Sentiment in AI Answers: How AI Synthesizes Brand Sentiment and How to Influence It
AI systems synthesize brand sentiment from the authority-weighted aggregate of retrieved source content - they don't form opinions independently. Understanding this sentiment synthesis mechanism is foundational to AEO brand reputation strategy: to change AI sentiment answers, you change the sentiment landscape of the sources AI retrieves. This requires authority-weighted positive content creation, targeted monitoring of AI sentiment queries, and defensive positioning against consistently-cited negative sources.
For broader brand reputation context, see Brand Sentiment in AI and Brand Monitoring Prompts.
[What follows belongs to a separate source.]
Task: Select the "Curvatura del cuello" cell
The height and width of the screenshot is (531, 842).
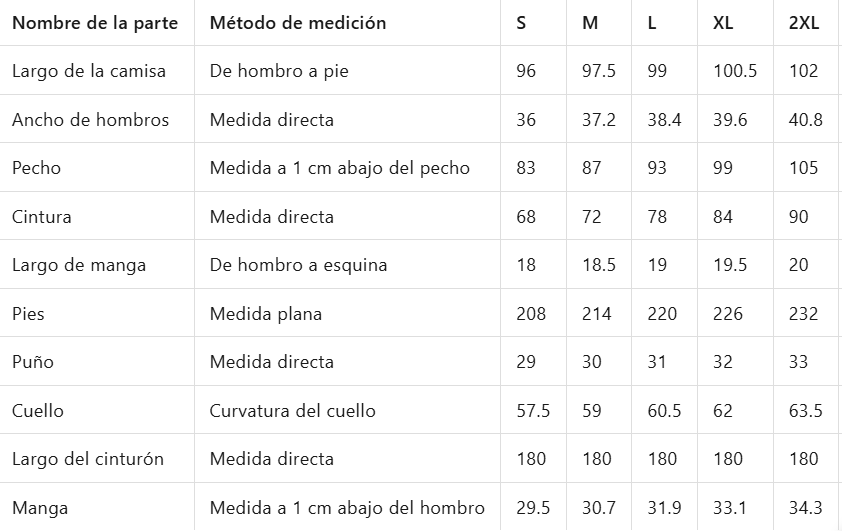Action: click(292, 411)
Sentiment in AI Answers - 3 Core Concepts
How AI constructs sentiment answers
AI systems don't 'opine' on sentiment - they synthesize it from the sentiment landscape of their source material. The sentiment synthesis process: (1) Retrieval: the AI retrieves pages indexed for the brand or topic query. (2) Sentiment extraction per source: each retrieved page's sentiment is extracted - positive review, negative critique, neutral analysis. (3) Weighting by source authority: high-DA sources carry more weight in the synthesis. A five-star review in a Forbes article outweighs five one-star reviews in anonymous comments on a low-authority forum. (4) Aggregation and output: the AI produces a synthesized sentiment answer that reflects the majority-weighted sentiment from authoritative sources, often with qualifiers that reflect dissenting minority views. Implication: you cannot change AI sentiment answers by directly editing AI systems. You change AI sentiment answers by changing the sentiment landscape of the sources AI retrieves - adding positive authoritative content outweighs existing negative content through the authority-weighting mechanism.